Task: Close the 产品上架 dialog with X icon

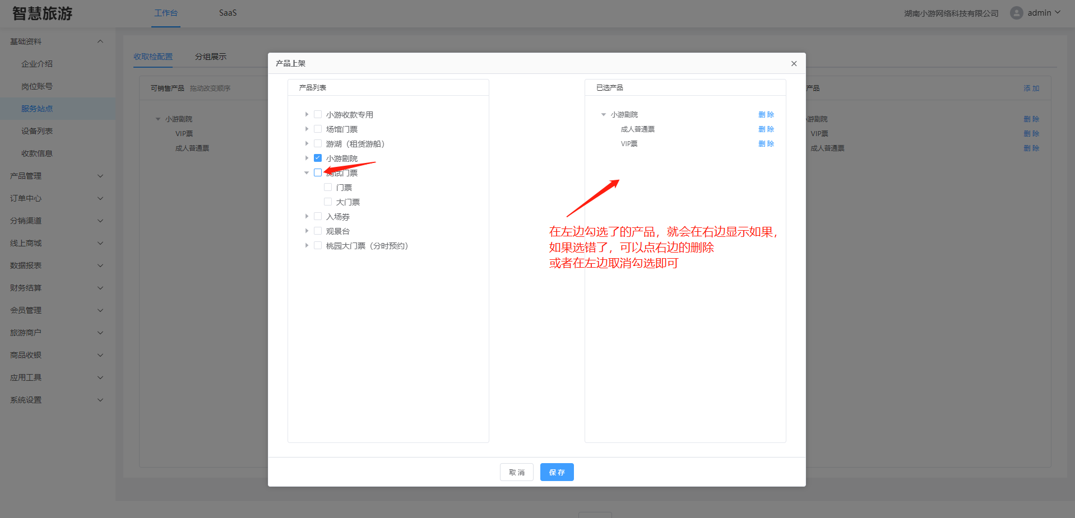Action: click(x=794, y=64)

────────────────────

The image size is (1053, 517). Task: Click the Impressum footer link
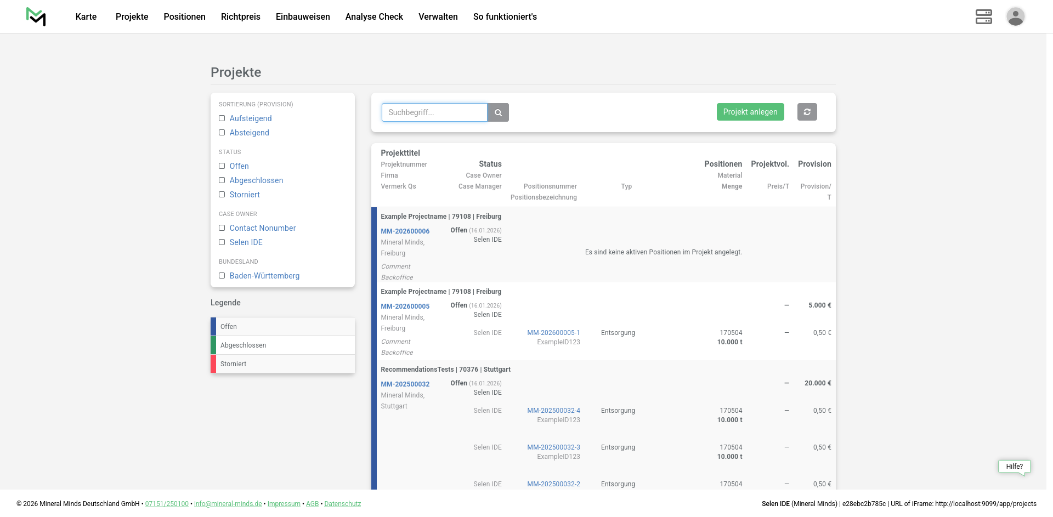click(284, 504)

────────────────────

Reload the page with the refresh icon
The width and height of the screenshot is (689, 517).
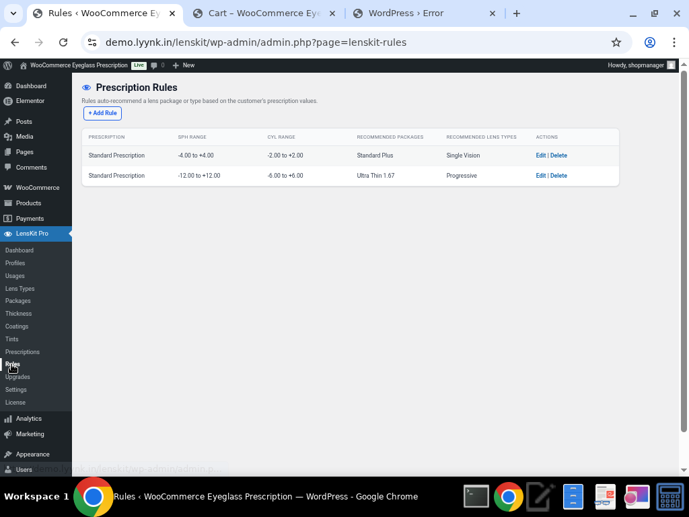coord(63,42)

────────────────────

**Problem details**
Could you add 88 to every coordinate in the answers and write out the records again, requests included, beginning at the line that has "Reload the page with the refresh icon" and stopping after the line that has "coord(63,42)"? Give only those lines, and leave the pictures out.

**Solution for this problem**
Reload the page with the refresh icon
The width and height of the screenshot is (689, 517).
coord(151,130)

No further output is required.